With all that "electric" they needed those extinguishers. That reminds me of the'57 Plymouth wagon that Thomas Funeral Home here in Midland ran. It had a roof-mounted Q that had an old red truck stop light mounted in the center of the grille where the Federal "F" should've been. Next to the Q were four red 6" Unity lights and red 17 beacon behind the Q. And to top it off, there was a red Mars FL light on the right fender. For quite some time that was the most spectacularly lit ambulance in West Texas. But the downside was that the car only had a standard electrical system: a 12-volt battery and standard generator. After every run they made, they had to put it on the battery charger.

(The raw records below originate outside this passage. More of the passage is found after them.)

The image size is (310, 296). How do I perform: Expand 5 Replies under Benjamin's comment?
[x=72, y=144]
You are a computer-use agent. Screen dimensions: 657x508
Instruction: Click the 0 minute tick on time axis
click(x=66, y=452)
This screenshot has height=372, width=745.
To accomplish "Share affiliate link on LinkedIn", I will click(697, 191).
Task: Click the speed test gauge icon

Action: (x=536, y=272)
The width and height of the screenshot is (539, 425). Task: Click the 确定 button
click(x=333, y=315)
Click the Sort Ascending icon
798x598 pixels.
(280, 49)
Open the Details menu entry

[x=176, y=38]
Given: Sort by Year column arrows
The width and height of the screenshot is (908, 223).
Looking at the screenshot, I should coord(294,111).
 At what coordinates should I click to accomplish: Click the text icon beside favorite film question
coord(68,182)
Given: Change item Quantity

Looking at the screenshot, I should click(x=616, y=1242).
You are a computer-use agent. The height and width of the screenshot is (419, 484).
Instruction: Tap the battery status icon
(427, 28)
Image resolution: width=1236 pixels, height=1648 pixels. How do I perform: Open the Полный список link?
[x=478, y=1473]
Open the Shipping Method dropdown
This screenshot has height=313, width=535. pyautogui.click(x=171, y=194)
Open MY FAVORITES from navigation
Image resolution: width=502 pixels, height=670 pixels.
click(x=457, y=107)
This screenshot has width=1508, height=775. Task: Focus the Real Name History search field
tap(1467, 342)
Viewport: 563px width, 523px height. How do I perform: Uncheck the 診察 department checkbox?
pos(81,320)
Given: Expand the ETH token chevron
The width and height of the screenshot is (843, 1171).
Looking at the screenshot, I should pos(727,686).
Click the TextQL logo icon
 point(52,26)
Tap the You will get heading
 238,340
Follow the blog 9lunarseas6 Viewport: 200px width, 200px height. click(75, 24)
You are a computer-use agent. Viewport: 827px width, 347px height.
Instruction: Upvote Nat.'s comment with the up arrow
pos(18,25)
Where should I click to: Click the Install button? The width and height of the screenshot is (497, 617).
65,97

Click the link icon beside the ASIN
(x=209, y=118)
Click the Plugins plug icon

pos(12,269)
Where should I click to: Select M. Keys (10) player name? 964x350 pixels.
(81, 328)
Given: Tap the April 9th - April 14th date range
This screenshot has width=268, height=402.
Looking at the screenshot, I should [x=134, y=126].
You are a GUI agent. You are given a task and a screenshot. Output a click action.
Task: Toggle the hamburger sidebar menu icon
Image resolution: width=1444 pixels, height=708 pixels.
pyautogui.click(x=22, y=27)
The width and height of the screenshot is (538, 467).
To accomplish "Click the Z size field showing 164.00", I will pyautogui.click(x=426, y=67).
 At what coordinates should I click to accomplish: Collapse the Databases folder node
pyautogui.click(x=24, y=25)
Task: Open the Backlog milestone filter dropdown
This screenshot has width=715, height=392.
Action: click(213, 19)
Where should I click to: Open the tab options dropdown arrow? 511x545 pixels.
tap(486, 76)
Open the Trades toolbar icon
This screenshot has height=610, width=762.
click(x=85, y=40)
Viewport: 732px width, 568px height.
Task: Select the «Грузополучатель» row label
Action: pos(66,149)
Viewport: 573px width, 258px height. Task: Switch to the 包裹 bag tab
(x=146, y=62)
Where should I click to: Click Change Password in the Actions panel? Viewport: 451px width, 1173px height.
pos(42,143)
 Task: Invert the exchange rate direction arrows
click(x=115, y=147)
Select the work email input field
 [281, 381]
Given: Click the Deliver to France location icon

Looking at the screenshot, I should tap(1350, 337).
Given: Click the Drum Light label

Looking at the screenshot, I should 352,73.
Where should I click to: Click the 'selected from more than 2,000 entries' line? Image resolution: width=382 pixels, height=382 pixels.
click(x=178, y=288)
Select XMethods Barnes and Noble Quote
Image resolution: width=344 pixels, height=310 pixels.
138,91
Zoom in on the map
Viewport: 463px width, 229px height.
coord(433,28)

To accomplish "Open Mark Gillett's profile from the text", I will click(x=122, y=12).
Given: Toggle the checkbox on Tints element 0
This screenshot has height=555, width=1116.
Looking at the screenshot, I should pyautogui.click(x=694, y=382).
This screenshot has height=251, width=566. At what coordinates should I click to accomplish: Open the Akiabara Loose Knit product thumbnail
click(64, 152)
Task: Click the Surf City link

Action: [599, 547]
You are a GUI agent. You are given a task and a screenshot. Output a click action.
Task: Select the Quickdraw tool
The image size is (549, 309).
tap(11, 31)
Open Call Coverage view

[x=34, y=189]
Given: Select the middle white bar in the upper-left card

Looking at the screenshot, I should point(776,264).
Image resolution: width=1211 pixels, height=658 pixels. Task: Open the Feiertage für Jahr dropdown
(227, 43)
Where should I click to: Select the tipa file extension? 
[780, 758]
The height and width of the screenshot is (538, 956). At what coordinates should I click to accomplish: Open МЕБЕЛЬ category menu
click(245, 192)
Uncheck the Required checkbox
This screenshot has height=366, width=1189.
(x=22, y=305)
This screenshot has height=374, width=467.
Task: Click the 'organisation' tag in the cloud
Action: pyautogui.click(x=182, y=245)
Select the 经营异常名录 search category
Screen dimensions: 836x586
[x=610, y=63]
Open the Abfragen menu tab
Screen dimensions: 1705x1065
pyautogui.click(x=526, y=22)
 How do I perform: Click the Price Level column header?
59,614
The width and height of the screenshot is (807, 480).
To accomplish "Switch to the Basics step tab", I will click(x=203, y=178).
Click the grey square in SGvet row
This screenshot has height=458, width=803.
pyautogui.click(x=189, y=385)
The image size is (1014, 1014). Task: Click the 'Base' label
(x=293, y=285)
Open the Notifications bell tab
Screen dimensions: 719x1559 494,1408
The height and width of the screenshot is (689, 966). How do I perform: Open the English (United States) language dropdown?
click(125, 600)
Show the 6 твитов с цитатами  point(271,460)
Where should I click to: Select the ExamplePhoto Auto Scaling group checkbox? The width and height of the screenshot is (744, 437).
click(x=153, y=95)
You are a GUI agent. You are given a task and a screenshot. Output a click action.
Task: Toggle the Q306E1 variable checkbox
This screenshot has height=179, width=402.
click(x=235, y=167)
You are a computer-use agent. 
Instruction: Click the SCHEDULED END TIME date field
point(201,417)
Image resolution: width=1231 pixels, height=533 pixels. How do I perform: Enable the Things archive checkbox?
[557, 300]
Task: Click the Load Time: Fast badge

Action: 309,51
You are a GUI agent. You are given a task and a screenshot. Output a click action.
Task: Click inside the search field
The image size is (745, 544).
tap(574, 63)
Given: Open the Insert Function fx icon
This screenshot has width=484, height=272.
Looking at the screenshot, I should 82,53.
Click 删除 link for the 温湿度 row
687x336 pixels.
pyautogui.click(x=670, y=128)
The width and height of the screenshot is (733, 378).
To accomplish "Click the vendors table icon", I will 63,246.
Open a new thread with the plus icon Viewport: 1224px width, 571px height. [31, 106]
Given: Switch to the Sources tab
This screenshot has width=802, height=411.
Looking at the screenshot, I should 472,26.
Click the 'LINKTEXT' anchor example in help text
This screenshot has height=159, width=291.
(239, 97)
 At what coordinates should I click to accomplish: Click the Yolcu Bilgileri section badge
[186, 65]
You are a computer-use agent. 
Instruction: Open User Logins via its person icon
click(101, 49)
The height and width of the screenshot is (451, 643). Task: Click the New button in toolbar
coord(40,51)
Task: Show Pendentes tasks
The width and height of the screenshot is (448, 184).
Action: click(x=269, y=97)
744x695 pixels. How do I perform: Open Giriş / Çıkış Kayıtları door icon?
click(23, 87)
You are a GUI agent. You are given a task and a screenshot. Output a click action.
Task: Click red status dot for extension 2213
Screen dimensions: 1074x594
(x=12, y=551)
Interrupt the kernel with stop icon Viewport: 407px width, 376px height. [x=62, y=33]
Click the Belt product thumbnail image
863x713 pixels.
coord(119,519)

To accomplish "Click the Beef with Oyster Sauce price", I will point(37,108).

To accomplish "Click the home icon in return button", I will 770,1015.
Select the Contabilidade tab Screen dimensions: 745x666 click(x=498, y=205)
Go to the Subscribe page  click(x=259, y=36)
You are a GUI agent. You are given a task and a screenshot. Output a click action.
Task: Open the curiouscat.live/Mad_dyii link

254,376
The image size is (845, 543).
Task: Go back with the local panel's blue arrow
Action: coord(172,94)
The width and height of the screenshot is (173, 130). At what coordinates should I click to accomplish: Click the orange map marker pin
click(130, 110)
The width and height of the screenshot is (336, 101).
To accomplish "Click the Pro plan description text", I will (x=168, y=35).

One Sunday afternoon in 1959 Midland's big Airshow was underway at Midland International. Thomas had their new 1960 Ford sedan-delivery ambulance: first ambulance with twin red beacons, Q and cowl lights, on standby, while Ellis Funeral Home had their '58 Chrysler wagon sitting next to Thomas. Both ambulances were suddenly pulled away to a head-on collision at the airport entrance on what was then US Hwy 80. Thomas rolled their Plymouth from town, while Ellis ran their '59 Ford wagon and their '57 Caddy combo. About 3/4 of a mile from the airport at that time was a slightly steep hill that had to be negotiated (that stretch of highway was rebuilt and leveled many years ago), and when the Thomas Plymouth started up the hill totally lit, it overtaxed the electrical system, setting fire under the dash. And Thomas didn't have a fire extinguisher onboard! Ellis' combo didn't transport from the MVA, and they had an extinguisher, which they used to extinguish the fire. From that point on until Thomas shut down for a short time, the Plymouth ran with only half of its light setup.